On October 13th, Regent University hosted its 4th annual ROTC Expo, and over 218 high school students attended. This year was the first expo event since COVID shut everything down in 2020, and they were thrilled to have students from 9 different high school JROTC programs participate. After a series of briefings on Naval ROTC and the NROTC Preparatory Program, students got a campus tour and then gathered at the Library Atrium for lunch and an opportunity to speak with recruiters from all the Services. Recruiters engaged with the students through fun games like a pull-up contest and gave them information about their options after high school.
This event is important for high school students because there are some major differences between JROTC in high school and ROTC programs at the university level. JROTC’s main focus is developing good citizens, and they seek to build discipline, leadership, and respect in their cadets. JROTC is an elective offered at many high schools and there is no obligation to commit to any military service after high school.

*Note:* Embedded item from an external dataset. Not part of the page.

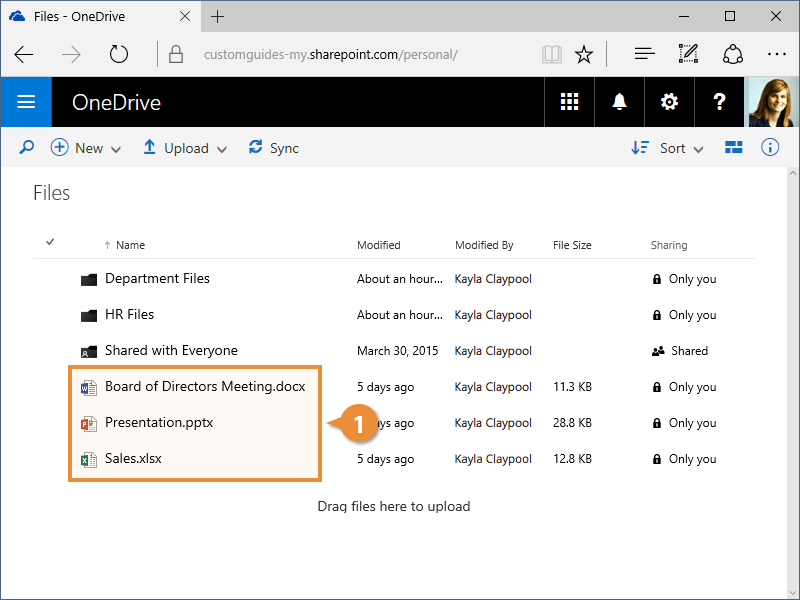Add page to favorites with star icon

University ROTC programs are used as a recruiting tool to identify potential candidates and train them to become qualified officers in their respective branches. It can be taken as an elective for students during the first two years of their degree programs with no obligation for commitment. However, students who are entering their junior year and wish to continue with ROTC must either sign a contract or earn a scholarship, both of which commit the student to military duty after graduation.
Leaders at the Regent Military Resource Center shared that the best way to recruit high school students is to visit high schools or host events like the Expo. They remarked meeting face-to-face with students, feeding them lunch, and building relationships with them is the most effective way to make connections.
One challenge they often face when reaching out to high school students is being limited in their interactions. Oftentimes, recruiters contact guidance counselors who then refer students considering the military. The problem is that recruiters are not just looking for students who know they want to go into the military. Many high school students do not plan to join the military or even attend college, which is why events like the ROTC Expo are great opportunities. Recruiters at the Expo discuss different pathways available to students and help them figure out what they may be interested in after graduation. They recognize that not all students want to join the military, but they want to ensure that students know their options and have the ability to choose.
Michael Hendricks, the Operations Manager for RU Military Resource Center, shared that many students may be facing challenging living situations and do not always know their next steps. Financial difficulties are often a significant issue for students, and recruiters make sure to tell students that the military will help their members financially and pay for college. Regent recruiters specifically are looking to make sure students aren’t giving up on themselves before they’ve been given a chance to prove themselves.
When asked what makes a potential recruit standout, they said their qualifications are straightforward. They want students who are fully committed to attending Regent, becoming an officer in their chosen military branch, their own success, and encouraging others toward excellence. While they encourage students to be Christians, they also recognize that not all students are. However, regardless of their religious beliefs, they look for students open to the Gospel who desire to grow in their relationships with God and others. Regent military programs take the spiritual training of their cadets seriously and require their members to participate in spiritual mentorship, which helps them form a Christ-centered worldview and answer tough questions.
This is especially important as their members prepare to go out and serve as military officers in places where Christians are not welcome. John Cordero, Associate Director of Military Affairs at Regent, spoke about his personal experiences with persecution while serving in the Marine Corps and stressed the importance of finding your identity in Christ and not in the world. He shared about the value of integrating faith into your life and highlighted the story of Joseph as a reminder. Joseph did not choose his situation, but he knew what God had promised him, so he was able to flourish by resting in that truth despite hardship.
Cordero’s advice to students is to always trust God’s plan. “If you trust in the Lord, it doesn’t matter where you’re placed because you can be fully confident that where you’re at is where God wants you.” His hope for students in the military programs at Regent is that they grow in their faith in order to weather any adversity and make a difference, no matter where they are placed.